No obstante, he de admitir que me empecé a aficionar por esta profesión precisamente por el cine cuando era un niño. Me gustaban aquellos investigadores siempre con la palabra justa y la pistola a punto. Casi siempre salían ganado, y si no, se llevaban a la chica: nunca se iban de la película con las manos vacías. Yo fantaseaba con tener un despacho con sus cortinas de lamas a medio bajar y estar rodeado de papeles esperando el gran caso.
Pero cuando, muchos años después, me inicié en la profesión, primero en una agencia, ya tenía claro que de glamur poco. Es un trabajo como otro cualquiera, en el que hay que seguir unas reglas, que unos días sale mejor y otros peor. Después de conseguir el título de Identificación Profesional que me permite ejercer como detective empecé en una agencia centrado en labores de vigilancia y seguimiento: el 90% del trabajo que hacía por aquellos tiempos.

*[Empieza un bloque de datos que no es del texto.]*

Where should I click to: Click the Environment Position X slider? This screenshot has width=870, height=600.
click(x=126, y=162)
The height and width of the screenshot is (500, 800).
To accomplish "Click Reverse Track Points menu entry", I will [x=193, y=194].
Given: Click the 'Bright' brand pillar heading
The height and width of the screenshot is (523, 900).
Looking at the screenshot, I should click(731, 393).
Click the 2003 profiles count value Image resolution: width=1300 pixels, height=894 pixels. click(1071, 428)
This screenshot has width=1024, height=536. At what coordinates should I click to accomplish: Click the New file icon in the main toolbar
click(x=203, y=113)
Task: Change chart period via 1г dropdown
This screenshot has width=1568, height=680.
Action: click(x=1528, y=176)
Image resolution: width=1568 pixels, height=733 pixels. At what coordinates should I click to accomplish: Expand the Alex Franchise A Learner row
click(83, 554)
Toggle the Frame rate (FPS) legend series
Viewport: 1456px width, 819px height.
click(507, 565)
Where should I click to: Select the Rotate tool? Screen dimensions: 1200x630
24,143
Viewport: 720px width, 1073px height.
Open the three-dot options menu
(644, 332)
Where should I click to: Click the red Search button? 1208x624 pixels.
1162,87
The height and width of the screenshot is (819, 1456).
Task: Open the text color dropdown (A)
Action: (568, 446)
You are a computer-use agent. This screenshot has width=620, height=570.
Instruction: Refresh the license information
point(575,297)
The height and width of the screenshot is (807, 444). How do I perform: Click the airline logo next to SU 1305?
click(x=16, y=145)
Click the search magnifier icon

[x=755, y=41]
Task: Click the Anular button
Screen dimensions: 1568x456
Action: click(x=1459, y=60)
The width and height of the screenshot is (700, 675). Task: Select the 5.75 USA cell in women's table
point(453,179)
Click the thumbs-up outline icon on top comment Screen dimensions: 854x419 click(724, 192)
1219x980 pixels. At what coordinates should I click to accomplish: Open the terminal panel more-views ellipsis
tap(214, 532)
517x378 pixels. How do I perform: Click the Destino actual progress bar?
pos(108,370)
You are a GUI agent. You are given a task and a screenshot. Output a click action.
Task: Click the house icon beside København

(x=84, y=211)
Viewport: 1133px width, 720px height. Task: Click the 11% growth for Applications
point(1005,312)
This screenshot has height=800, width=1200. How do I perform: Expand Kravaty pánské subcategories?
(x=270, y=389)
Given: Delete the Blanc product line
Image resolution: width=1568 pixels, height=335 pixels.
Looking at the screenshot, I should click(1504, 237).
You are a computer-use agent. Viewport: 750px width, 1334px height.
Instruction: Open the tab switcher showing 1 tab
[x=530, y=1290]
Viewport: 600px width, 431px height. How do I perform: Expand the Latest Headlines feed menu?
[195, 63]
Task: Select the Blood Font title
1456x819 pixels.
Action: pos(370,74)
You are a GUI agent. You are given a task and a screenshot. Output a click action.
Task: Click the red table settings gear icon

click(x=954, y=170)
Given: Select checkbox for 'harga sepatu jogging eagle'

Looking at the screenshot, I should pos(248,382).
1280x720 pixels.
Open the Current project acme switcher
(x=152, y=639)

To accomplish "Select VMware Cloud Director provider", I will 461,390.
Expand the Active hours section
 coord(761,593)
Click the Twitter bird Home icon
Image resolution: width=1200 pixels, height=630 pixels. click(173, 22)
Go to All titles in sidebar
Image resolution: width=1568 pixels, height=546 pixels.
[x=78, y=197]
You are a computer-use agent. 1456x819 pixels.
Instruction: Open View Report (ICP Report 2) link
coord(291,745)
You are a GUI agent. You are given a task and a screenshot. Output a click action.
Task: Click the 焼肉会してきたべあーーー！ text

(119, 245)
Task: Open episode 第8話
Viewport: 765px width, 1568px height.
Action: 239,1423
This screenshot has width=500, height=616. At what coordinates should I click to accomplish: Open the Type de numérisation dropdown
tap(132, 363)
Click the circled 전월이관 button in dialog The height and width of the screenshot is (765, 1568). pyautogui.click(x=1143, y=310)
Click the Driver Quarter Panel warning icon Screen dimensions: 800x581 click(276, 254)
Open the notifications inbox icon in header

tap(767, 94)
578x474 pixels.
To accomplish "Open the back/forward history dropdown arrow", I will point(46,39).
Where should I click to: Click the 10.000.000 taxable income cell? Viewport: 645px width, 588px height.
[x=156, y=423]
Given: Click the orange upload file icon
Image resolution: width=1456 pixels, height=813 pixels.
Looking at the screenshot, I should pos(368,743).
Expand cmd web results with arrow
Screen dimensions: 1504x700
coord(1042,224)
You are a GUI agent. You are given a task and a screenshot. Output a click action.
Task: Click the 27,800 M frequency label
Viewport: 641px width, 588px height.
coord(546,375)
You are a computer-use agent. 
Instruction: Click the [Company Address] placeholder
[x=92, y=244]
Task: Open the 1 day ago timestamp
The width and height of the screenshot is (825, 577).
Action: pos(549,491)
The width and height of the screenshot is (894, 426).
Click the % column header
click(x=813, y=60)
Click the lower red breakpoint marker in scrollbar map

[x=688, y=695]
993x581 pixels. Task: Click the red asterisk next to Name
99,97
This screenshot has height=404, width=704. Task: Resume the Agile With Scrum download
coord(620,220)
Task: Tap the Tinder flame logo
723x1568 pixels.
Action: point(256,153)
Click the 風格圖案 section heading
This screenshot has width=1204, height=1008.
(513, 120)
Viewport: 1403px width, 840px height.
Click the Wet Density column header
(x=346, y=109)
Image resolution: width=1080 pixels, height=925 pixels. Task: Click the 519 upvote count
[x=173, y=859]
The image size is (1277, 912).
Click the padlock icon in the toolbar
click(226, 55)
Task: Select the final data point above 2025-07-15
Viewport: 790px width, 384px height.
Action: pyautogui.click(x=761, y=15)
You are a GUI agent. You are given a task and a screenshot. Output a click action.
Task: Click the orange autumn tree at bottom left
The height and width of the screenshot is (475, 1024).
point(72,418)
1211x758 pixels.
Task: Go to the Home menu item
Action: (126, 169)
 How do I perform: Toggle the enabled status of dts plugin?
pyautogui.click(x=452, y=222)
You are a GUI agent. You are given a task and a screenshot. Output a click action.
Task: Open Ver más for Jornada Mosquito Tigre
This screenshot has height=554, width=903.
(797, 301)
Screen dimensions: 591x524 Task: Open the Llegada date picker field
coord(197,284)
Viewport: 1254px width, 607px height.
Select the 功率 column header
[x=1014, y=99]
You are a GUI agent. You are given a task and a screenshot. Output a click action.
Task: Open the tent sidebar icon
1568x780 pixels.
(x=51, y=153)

Y tengo que admitir que en los primeros tiempos llegué a pensar muy seriamente en abandonar. Tantas horas en la calle, a menudo pasando frío, para no descubrir nada de nada, era la antítesis de los detectives de las películas, siempre llegando en el momento justo.
Pero era muy joven e inexperto. Luego comprendí que era una parte inevitable del trabajo, y que las horas de espera se compensaban con la obtención de información para resolver un caso: eso es tan satisfactorio que merece la pena.
Fui perseverante y logré ir ascendiendo hasta que pude montar mi propia agencia. Ahora me he permitido el lujo de tener mi propio despacho con cortinas de lamas. Pero no hay ni un solo papel: todo digital. Con todo, de vez en cuando todavía me toca estar cinco horas esperando en un coche sin que ocurra nada de nada.